Combine com o guia de [logging em Python](/blog/logging-em-python/): mensagem estruturada, correlação por `job_id` e alerta externo (Telegram, e-mail, webhook) quando a taxa de erro subir.

## Erros comuns

### Duplicar jobs em vários workers

Dois processos com o mesmo `cron` = duas execuções. Use um Deployment com `replicas: 1` para o worker, um leader election, ou um lock distribuído antes de efeitos colaterais (enviar e-mail, gerar NF).

### Esquecer o fuso horário

Container em UTC + cron “hour=8” sem timezone = 08:00 UTC (05:00 em São Paulo). Sempre passe `timezone="America/Sao_Paulo"` no scheduler ou no trigger.

### Job longa sem `max_instances`

Sem limite, o intervalo de 1 minuto pode empilhar dezenas de execuções sobrepostas e derrubar I/O ou cotas de API. Use `max_instances=1` e `coalesce=True`.

### Guardar callables não serializáveis no store

Com SQLAlchemyJobStore, a função precisa ser importável por caminho (`pacote.modulo:funcao`). Lambdas e closures locais não sobrevivem ao restart.

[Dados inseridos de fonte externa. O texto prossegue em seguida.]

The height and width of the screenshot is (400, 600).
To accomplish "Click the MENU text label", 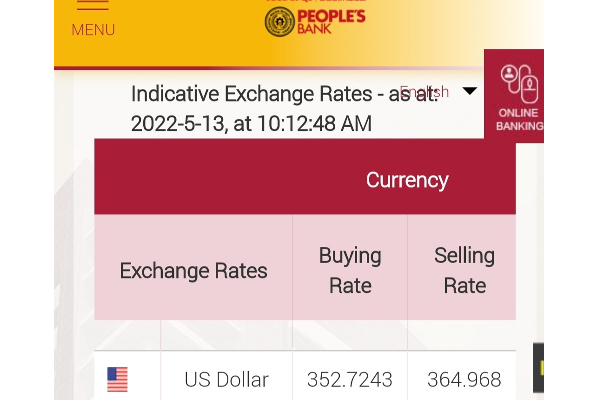I will pyautogui.click(x=93, y=30).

### Misturar BlockingScheduler dentro do Uvicorn

`BlockingScheduler.start()` trava a thread. Em apps web, use `BackgroundScheduler` / `AsyncIOScheduler` ou um processo separado.

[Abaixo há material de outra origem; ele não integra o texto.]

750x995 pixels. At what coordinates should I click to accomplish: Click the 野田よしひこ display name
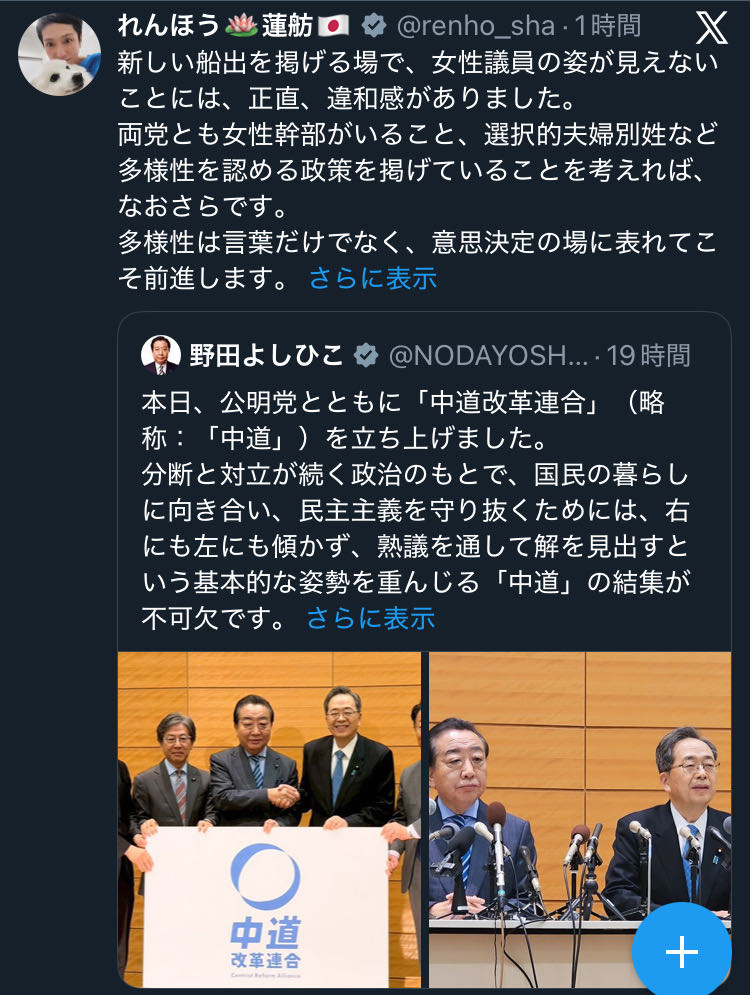tap(266, 355)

## Checklist antes de ir para produção

- [ ] O fuso `America/Sao_Paulo` (ou o da operação) está explícito?
- [ ] Cada job tem `id` estável e `replace_existing=True` no boot?
- [ ] Jobs de efeito colateral usam `max_instances=1` e, se fizer sentido, `coalesce=True`?
- [ ] Há job store persistente se o calendário precisa sobreviver a deploys?
- [ ] O scheduler roda em **um** processo dedicado, não em N workers da API?
- [ ] Falhas emitem log/métrica com `job_id` e não engolem a exceção?
- [ ] Segredos (DB, tokens Telegram) vêm de ambiente, nunca do código?
- [ ] Existe plano claro de promoção para Celery/Airflow se a carga crescer?

## Conclusão

APScheduler preenche o espaço entre o `while True: sleep()` amador e uma plataforma pesada de orquestração. Com triggers `interval` e `cron`, store SQLAlchemy e um worker dedicado, você agenda alertas, conciliações PIX, limpezas e sincronizações no mesmo repositório da aplicação — com fuso brasileiro, persistência e logs.

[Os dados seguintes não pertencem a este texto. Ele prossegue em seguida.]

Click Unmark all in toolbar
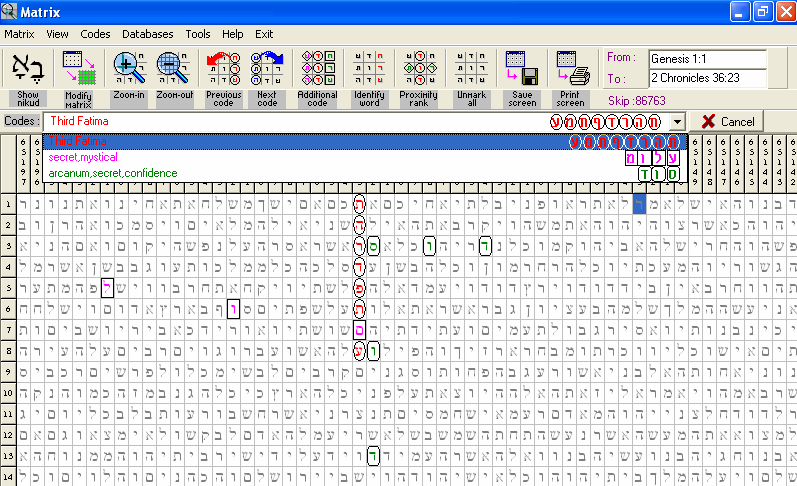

Comece com um `BlockingScheduler` e uma job de intervalo, adicione cron e `max_instances`, persista se houver restart frequente e só escale para Celery ou Airflow quando a distribuição ou o grafo de dependências pedirem. Para quem monta automações e backends no mercado Python brasileiro, esse é o caminho mais curto entre “preciso rodar todo dia às 8” e um serviço confiável em produção.